NRG Energy Reduces Annual Loan Interest Expense by $12 Million
February 08 2013 - 8:00AM
Business Wire
NRG Energy, Inc. (NYSE: NRG) has successfully repriced its $1.58
billion Term Loan B due 2018. The repricing includes a reduction of
spread from 3.0% to 2.5% and a reduction in the LIBOR floor from
1.0% to 0.75%.
“The successful repricing of NRG’s term loan will result in
annual interest expense savings of approximately $12 million and
represents another significant step toward achieving at least $100
million in balance sheet efficiencies resulting from our recently
completed merger with GenOn,” said Kirk Andrews, Chief Financial
Officer.
About NRG
NRG is at the forefront of changing how people think about and
use energy. We deliver cleaner and smarter energy choices for our
customers, backed by the nation’s largest independent power
generation portfolio of fossil fuel, nuclear, solar and wind
facilities. A Fortune 300 company, NRG is challenging the U.S.

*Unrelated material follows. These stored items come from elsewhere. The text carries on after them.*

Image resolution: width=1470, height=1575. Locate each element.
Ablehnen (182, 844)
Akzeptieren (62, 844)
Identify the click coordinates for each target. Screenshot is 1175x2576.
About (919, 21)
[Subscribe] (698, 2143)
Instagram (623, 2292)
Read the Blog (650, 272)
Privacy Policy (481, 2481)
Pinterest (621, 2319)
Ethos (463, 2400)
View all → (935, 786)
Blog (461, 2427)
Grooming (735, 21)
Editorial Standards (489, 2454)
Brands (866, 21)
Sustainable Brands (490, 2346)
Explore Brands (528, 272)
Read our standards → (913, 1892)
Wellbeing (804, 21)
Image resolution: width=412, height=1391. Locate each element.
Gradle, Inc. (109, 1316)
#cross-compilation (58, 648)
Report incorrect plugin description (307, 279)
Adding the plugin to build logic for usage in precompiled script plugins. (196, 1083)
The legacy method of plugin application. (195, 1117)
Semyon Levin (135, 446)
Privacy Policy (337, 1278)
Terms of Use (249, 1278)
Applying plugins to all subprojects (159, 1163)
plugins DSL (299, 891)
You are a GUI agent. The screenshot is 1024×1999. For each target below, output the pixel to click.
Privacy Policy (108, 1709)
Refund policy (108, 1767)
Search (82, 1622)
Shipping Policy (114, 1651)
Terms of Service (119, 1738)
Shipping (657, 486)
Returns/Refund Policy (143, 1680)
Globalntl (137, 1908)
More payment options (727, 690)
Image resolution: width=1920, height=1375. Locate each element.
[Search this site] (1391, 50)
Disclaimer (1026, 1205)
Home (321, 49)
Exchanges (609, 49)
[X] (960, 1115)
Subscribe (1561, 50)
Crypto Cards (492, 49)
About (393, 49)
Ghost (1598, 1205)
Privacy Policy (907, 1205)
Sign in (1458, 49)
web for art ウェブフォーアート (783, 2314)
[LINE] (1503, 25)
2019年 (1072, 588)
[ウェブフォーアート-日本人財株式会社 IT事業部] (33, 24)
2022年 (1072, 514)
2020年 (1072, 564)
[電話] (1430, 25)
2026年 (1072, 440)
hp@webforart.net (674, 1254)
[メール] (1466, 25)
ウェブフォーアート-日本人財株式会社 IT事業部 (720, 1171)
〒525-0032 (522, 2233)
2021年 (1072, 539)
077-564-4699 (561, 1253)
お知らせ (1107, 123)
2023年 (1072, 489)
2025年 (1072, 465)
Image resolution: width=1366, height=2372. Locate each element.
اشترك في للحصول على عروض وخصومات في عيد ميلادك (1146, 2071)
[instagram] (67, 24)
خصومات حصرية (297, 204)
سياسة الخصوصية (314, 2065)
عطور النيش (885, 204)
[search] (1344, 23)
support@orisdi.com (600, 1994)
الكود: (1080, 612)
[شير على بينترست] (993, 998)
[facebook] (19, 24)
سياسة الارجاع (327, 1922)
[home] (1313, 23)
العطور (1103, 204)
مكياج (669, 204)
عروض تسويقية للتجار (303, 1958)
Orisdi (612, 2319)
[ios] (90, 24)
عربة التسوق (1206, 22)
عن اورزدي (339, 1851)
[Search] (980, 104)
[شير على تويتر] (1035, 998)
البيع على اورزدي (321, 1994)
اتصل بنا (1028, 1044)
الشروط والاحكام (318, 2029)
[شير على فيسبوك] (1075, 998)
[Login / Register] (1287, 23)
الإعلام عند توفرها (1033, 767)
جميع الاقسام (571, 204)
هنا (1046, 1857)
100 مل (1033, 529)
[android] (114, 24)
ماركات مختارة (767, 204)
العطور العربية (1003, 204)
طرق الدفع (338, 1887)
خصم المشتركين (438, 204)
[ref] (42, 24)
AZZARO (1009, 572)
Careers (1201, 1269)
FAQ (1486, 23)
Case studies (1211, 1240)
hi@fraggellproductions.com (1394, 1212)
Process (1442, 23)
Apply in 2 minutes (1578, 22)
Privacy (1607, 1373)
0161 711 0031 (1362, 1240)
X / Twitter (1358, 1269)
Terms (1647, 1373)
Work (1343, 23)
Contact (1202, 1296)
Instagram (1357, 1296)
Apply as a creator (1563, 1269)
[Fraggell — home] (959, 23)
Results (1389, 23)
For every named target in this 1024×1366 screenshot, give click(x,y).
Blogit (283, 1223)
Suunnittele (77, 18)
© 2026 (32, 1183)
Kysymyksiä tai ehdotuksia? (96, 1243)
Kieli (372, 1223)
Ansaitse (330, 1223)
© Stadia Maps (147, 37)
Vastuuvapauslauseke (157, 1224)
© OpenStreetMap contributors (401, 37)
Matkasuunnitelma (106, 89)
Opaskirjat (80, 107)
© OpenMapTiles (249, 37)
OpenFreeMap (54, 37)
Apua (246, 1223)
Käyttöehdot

energy industry by becoming the largest developer of solar power,
building the first privately-funded electric vehicle charging
infrastructure, and providing customers with the most advanced
smart energy solutions to better manage their energy use. In
addition to 47,000 megawatts of generation capacity, enough to
supply nearly 40 million homes, our retail electricity providers –
Reliant, Green Mountain Energy and Energy Plus – serve more than
two million customers. More information is available at
www.nrgenergy.com. Connect with NRG Energy on Facebook and follow
us on Twitter @nrgenergy.
This news release contains forward-looking statements within the
meaning of Section 27A of the Securities Act of 1933 and Section
21E of the Securities Exchange Act of 1934. Such forward-looking
statements are subject to certain risks, uncertainties and
assumptions and include NRG’s expectations regarding interest
savings and the anticipated benefits of the transaction between NRG
and GenOn. Forward-looking statements typically can be identified
by the use of words such as “will,” “expect,” “believe,” and
similar terms. Although NRG believes that its expectations are
reasonable, it can give no assurance that these expectations will
prove to have been correct, and actual results may vary materially.
Factors that could cause actual results to differ materially from
those contemplated above include, among others, general economic
conditions, hazards customary in the power industry, the ability to
realize anticipated benefits of the transaction (including expected
cost savings and other synergies) or the risk that anticipated
benefits may take longer to realize than expected, and financial
and economic market conditions. NRG undertakes no obligation to
update or revise any forward-looking statements, whether as a
result of new information, future events or otherwise. The
foregoing review of factors that could cause NRG’s actual results
to differ materially from those contemplated in the forward-looking
statements included in this news release should be considered in
connection with information regarding risks and uncertainties that
may affect NRG’s future results included in NRG’s filings with the
Securities and Exchange Commission at www.sec.gov.